The duration, at over two and half hours, imposes on the viewer the smug opinion that this is a serious subject about a worthy person, as if we were following a real conductor in the hallowed concert halls of classical music. However, like most of the material here, the duration is not enough to convince when there are too many longueurs, although there are moments where the politics of the orchestral world are reasonably credible. It does provide a pleasant passing scene where our fiery conductor tells a young musician his attitudes are uninformed and anachronistic. It's still not quite enough to put the popcorn down, though.
The principal character is established with a quite preposterous career history. This element plays to an American cultural aesthetic. Tár is, a quasi-divine blend of mother creator and Fortune 500 CEO and makes her and the film, unbelievable. But then we are in such a rarefied cultural world that the project recording of Mahler's 5th implies that CDs have larger capacity than is possible.
There are two eminence grises to this film. The first is Lenny Bernstein: his Mahler recordings are cited and he's mentioned in other places too. His identification with Mahler and his own ego - watch the 1981 Munich ''Tristan und Isolde'' - for insufferable conductor megalomania, provide the template in some degree to this movie. He still exercises a thrall which needs overturning.

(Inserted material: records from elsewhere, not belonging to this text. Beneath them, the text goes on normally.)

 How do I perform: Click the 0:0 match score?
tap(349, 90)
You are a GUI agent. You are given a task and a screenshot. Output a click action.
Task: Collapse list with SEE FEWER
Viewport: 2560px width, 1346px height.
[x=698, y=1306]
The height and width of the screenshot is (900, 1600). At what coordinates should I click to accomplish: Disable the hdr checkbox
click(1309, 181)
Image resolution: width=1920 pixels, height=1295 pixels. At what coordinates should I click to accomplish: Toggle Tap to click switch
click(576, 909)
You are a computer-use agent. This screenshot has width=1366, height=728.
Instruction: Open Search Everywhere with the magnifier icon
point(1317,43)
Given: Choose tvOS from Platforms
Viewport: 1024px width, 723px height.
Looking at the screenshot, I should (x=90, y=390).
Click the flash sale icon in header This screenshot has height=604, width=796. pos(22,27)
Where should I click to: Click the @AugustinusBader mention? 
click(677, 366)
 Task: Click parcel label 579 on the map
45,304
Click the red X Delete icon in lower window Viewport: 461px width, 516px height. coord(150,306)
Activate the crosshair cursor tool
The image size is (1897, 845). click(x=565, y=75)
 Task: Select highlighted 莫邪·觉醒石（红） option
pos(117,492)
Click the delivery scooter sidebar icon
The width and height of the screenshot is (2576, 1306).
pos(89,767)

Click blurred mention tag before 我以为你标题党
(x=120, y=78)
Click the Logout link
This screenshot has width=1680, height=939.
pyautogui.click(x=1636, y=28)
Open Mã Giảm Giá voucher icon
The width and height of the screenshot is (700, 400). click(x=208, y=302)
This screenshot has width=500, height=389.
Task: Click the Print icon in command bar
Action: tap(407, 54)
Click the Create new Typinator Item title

The second presence is the gigantic ego of Ayn Rand. She still exercises influence on the American comprehension of creative force, despite her own books being unreadable dross. Blanchett's performance channels Rand's supreme solipsism, for which she was infamous, and therefore has the ''charm'' associated with Rand's objectionable personality.
A pretentious and dull film which proves again that Mahler and movies are a difficult proposition; something that executives knew in 1971 with ''Death in Venice'', though they did inquire if was still available to score other films.